Items from a data source:
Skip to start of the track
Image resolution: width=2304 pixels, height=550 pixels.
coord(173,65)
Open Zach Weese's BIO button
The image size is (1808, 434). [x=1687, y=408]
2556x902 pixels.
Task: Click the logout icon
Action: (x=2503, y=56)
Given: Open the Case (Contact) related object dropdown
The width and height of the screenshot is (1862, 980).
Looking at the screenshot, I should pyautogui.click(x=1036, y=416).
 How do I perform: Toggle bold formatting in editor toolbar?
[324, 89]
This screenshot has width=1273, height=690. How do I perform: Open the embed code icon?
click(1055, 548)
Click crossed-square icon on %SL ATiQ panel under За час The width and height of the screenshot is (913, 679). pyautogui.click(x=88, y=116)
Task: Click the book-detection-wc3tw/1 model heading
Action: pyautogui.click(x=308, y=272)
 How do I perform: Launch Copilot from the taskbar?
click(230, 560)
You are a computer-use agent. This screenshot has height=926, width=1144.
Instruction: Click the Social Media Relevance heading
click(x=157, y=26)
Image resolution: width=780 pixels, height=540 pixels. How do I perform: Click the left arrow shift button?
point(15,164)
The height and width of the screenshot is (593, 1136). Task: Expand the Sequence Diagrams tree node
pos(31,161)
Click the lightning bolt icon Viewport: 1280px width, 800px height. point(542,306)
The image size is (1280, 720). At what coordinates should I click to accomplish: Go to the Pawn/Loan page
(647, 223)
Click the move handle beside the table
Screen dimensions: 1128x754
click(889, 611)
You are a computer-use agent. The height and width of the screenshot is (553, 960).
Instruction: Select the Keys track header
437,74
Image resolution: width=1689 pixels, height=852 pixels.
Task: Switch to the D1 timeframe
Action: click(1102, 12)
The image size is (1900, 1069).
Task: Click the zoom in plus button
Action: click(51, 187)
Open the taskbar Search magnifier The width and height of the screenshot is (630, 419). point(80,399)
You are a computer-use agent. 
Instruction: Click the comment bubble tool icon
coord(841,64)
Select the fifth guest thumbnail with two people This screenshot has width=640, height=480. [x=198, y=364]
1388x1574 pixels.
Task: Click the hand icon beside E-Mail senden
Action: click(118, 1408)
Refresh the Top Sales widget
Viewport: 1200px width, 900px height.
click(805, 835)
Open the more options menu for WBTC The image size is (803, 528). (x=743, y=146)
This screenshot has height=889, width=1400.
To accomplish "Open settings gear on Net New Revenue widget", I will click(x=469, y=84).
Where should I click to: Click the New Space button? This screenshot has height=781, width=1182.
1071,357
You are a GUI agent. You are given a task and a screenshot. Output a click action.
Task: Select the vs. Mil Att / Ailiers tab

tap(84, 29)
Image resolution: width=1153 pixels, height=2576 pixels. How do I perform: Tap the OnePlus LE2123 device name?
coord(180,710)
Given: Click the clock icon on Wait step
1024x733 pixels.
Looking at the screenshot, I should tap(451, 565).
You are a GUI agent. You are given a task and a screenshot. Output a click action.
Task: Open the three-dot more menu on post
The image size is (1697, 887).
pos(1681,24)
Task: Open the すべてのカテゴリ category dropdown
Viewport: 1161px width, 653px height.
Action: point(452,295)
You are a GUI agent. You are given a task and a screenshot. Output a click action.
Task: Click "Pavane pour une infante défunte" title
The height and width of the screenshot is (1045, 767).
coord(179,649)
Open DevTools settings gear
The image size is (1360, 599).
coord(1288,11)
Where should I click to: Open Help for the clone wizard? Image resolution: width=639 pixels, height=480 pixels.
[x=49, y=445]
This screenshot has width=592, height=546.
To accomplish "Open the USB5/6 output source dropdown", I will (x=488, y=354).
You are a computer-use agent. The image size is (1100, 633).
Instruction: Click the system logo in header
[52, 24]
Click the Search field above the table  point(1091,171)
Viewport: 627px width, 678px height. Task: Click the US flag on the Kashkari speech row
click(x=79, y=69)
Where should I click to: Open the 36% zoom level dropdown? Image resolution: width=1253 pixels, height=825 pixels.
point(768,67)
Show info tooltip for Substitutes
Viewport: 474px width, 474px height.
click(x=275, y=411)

PROBLEM REQUIREMENTS:
Reproduce the entries above in full, so that each one reads exactly as before.

EXPECTED ANSWER:
Skip to start of the track
Image resolution: width=2304 pixels, height=550 pixels.
coord(173,65)
Open Zach Weese's BIO button
The image size is (1808, 434). [x=1687, y=408]
2556x902 pixels.
Task: Click the logout icon
Action: (x=2503, y=56)
Given: Open the Case (Contact) related object dropdown
The width and height of the screenshot is (1862, 980).
Looking at the screenshot, I should pyautogui.click(x=1036, y=416).
 How do I perform: Toggle bold formatting in editor toolbar?
[324, 89]
This screenshot has width=1273, height=690. How do I perform: Open the embed code icon?
click(1055, 548)
Click crossed-square icon on %SL ATiQ panel under За час The width and height of the screenshot is (913, 679). pyautogui.click(x=88, y=116)
Task: Click the book-detection-wc3tw/1 model heading
Action: pyautogui.click(x=308, y=272)
 How do I perform: Launch Copilot from the taskbar?
click(230, 560)
You are a computer-use agent. This screenshot has height=926, width=1144.
Instruction: Click the Social Media Relevance heading
click(x=157, y=26)
Image resolution: width=780 pixels, height=540 pixels. How do I perform: Click the left arrow shift button?
point(15,164)
The height and width of the screenshot is (593, 1136). Task: Expand the Sequence Diagrams tree node
pos(31,161)
Click the lightning bolt icon Viewport: 1280px width, 800px height. point(542,306)
The image size is (1280, 720). At what coordinates should I click to accomplish: Go to the Pawn/Loan page
(647, 223)
Click the move handle beside the table
Screen dimensions: 1128x754
click(889, 611)
You are a computer-use agent. The height and width of the screenshot is (553, 960).
Instruction: Select the Keys track header
437,74
Image resolution: width=1689 pixels, height=852 pixels.
Task: Switch to the D1 timeframe
Action: click(1102, 12)
The image size is (1900, 1069).
Task: Click the zoom in plus button
Action: click(51, 187)
Open the taskbar Search magnifier The width and height of the screenshot is (630, 419). point(80,399)
You are a computer-use agent. 
Instruction: Click the comment bubble tool icon
coord(841,64)
Select the fifth guest thumbnail with two people This screenshot has width=640, height=480. [x=198, y=364]
1388x1574 pixels.
Task: Click the hand icon beside E-Mail senden
Action: click(118, 1408)
Refresh the Top Sales widget
Viewport: 1200px width, 900px height.
click(805, 835)
Open the more options menu for WBTC The image size is (803, 528). (x=743, y=146)
This screenshot has height=889, width=1400.
To accomplish "Open settings gear on Net New Revenue widget", I will click(x=469, y=84).
Where should I click to: Click the New Space button? This screenshot has height=781, width=1182.
1071,357
You are a GUI agent. You are given a task and a screenshot. Output a click action.
Task: Select the vs. Mil Att / Ailiers tab

tap(84, 29)
Image resolution: width=1153 pixels, height=2576 pixels. How do I perform: Tap the OnePlus LE2123 device name?
coord(180,710)
Given: Click the clock icon on Wait step
1024x733 pixels.
Looking at the screenshot, I should tap(451, 565).
You are a GUI agent. You are given a task and a screenshot. Output a click action.
Task: Open the three-dot more menu on post
The image size is (1697, 887).
pos(1681,24)
Task: Open the すべてのカテゴリ category dropdown
Viewport: 1161px width, 653px height.
Action: point(452,295)
You are a GUI agent. You are given a task and a screenshot. Output a click action.
Task: Click "Pavane pour une infante défunte" title
The height and width of the screenshot is (1045, 767).
coord(179,649)
Open DevTools settings gear
The image size is (1360, 599).
coord(1288,11)
Where should I click to: Open Help for the clone wizard? Image resolution: width=639 pixels, height=480 pixels.
[x=49, y=445]
This screenshot has width=592, height=546.
To accomplish "Open the USB5/6 output source dropdown", I will (x=488, y=354).
You are a computer-use agent. The image size is (1100, 633).
Instruction: Click the system logo in header
[52, 24]
Click the Search field above the table  point(1091,171)
Viewport: 627px width, 678px height. Task: Click the US flag on the Kashkari speech row
click(x=79, y=69)
Where should I click to: Open the 36% zoom level dropdown? Image resolution: width=1253 pixels, height=825 pixels.
point(768,67)
Show info tooltip for Substitutes
Viewport: 474px width, 474px height.
click(x=275, y=411)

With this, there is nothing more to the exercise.